Migrants Revolt in Southern Italy, Hijack Welcome Center

Refugees
BULENT KILIC/AFP/Getty

Some 300 young migrants seized control of the refugee welcome center where they were guests in southern Italy on Monday, barricading themselves inside for eight hours by piling up furniture against the entrance to the building until a series of demands could be met.

The migrants issued a list of demands, including better living conditions and the ability to communicate with their families in their home countries. The real sticking point, however, is their demand to be moved elsewhere, particularly to Germany or other countries of northern Europe.

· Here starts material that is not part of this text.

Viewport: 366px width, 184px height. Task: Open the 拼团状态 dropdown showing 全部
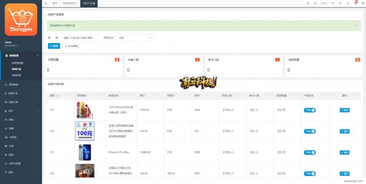135,37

The welcome center is located in the former headquarters of the Law School of the University of Mediterranean Studies in the Italian region of Reggio Calabria.

State and local police in riot gear, as well as members of the State Forestry Corps, assembled around the welcome center in an attempt to dialog with the migrants. Officials from the regional Immigration Bureau were also on the scene, trying to calm people down.

The migrants finally relinquished control of the center on Monday afternoon.

Regarding their current living conditions, migrants are claiming they have little food, no hot water, insufficient clothing, shampoo and soap to wash, and that they are forced to sleep on cots or directly on the floor in sleeping bags.

Local assistance associations, however, have reported that supplies of food, clothing and other goods arrive regularly and the immigrants are treated very well. “The truck arrives every morning for breakfast, lunch, and dinner,” said one official. “It’s an excuse; they want to go away to Milan, Rome, to the North, and they complain about these things in order to be taken elsewhere.”

The property currently houses 340 young people, 140 of whom just arrived with the latest landings at the port of Reggio, who sleep in a makeshift dormitory at a gym close to the reception center.

According to a member of the prefecture of Reggio Calabria, they simply have no more facilities to accommodate new arrivals, especially unaccompanied minors, a situation he has called “a true emergency.”